* Reading text
Theres no packet drops on any interfaces in the hypervisor.

Also, the show hardware pci command above was run while I had the VM in HVM/PV mode for testing. I have reverted it back to full PV now (like I want it) and now when I run show hardware pci I get zero output.

also, i changed the number of vCPU’s to 5 now (1 per NIC), same results.

I don’t have anything set interfaces ethernet ethx smp-affinity, but i tried that before and it still happens.
also commands like set interfaces ethernet ethx mtu 9000 don’t work, but I would like it to support jumbo frames.

* Written task 1
Please quote the forum post from "Also, the show" to "it still happens.".
* Written task 2
According to the forum post, why was the number of vCPUs changed to 5?

* Dataset excerpt
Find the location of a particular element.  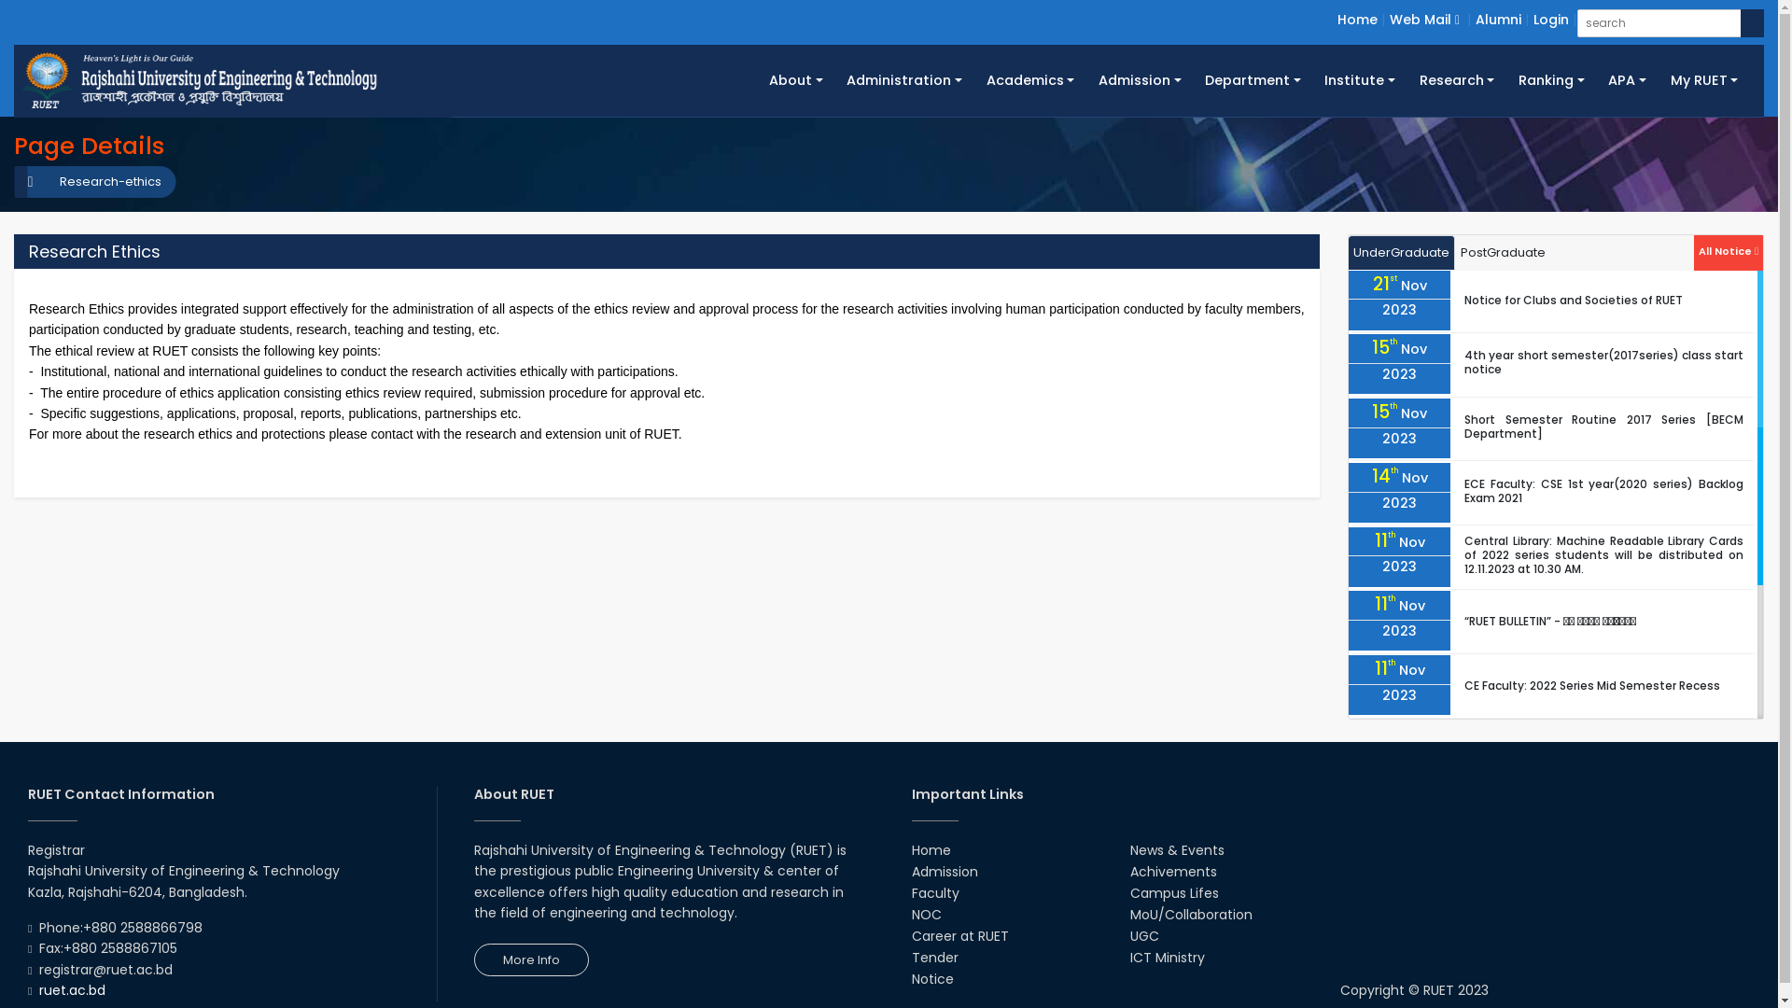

* Full answer 1
Also, the show hardware pci command above was run while I had the VM in HVM/PV mode for testing. I have reverted it back to full PV now (like I want it) and now when I run show hardware pci I get zero output.

also, i changed the number of vCPU’s to 5 now (1 per NIC), same results.

I don’t have anything set interfaces ethernet ethx smp-affinity, but i tried that before and it still happens.

* Full answer 2
The number was set to 5 so there would be one vCPU per NIC.